Naquela noite de Março de um 2000 expectante, Herbert Viana chegou altivo no aperto de mão, a conversa quase que descambando na fluidez para um Brasil de irresolúveis contrastes, passados (des)unidos por laços de sangue incomuns e a música como propensão para unir universos dispares.

Na minha cabeça, como que enigmático fundo sonoro, repetia-se a mesma estrofe da “Lanterna dos Afogados” que me tinha arrepiado no concerto dos Paralamas do Sucesso minutos antes. A sensação era de desconforto, Herbert demasiado convicto de si, sério e distante, a mesma canção a martelar na cabeça agora na versão da falecida Cássia Eller.

No dia 4 de Fevereiro de 2001 o ultraleve em que Herbert seguia com a esposa, a jornalista inglesa Lucy Nedhan, caiu no mar. O músico ficou paraplégico e os médicos cogitaram que ele tinha “chances remotíssimas de vida”. Lucy morreu. Contaram-se boatos, que ele tinha feito umas piruetas para se armar, que foi displicente na manobra.

Herbert Viana mantinha-se vivo mas não se lembrava de nada e dificilmente reconhecia as pessoas. Mas recomeçou a tocar. Em pé, numa maca que lhe suspendia o corpo. Passados meses na cama do hospital informaram-no que pesavam sobre ele acusações de negligência, sendo apontado como o responsável da morte da esposa.

Quatro anos após o acidente, o Centro Aeroespacial da Aeronáutica Brasileira assinou o laudo que inocentava Herbert de qualquer culpa. O lote de fabricação da aeronave tinha um defeito mecânico que provocou mais nove acidentes, cinco mortais. O parecer serviu como reforço da acção de danos morais contra o fabricante do ultraleve mas não o fez voltar a andar.

Em Junho de 2002 regressou aos palcos, dedicou o concerto à mulher sem verter uma lágrima, exaltando a mesma confiança que, em 1995, o fez afirmar que “se acontecesse uma tragédia na minha vida eu conseguiria tudo de novo”. Mal sabia o significado dessas palavras, o humor banhado de tristeza.

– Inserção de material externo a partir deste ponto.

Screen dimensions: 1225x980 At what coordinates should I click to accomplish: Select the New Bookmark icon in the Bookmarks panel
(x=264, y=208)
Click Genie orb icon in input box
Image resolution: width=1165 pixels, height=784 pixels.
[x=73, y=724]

A vítima e o herói que vive para além da tragédia. Dona Tereza, sua mãe, comovente, disse que Herbert chegou a morrer mas que Lucy, que pereceu afogada atada com o cinto da aeronave, lhe pediu que voltasse para criar os três filhos de ambos. Voltou e continua a tocar “Lanterna dos Afogados”, agora sentado numa cadeira de rodas.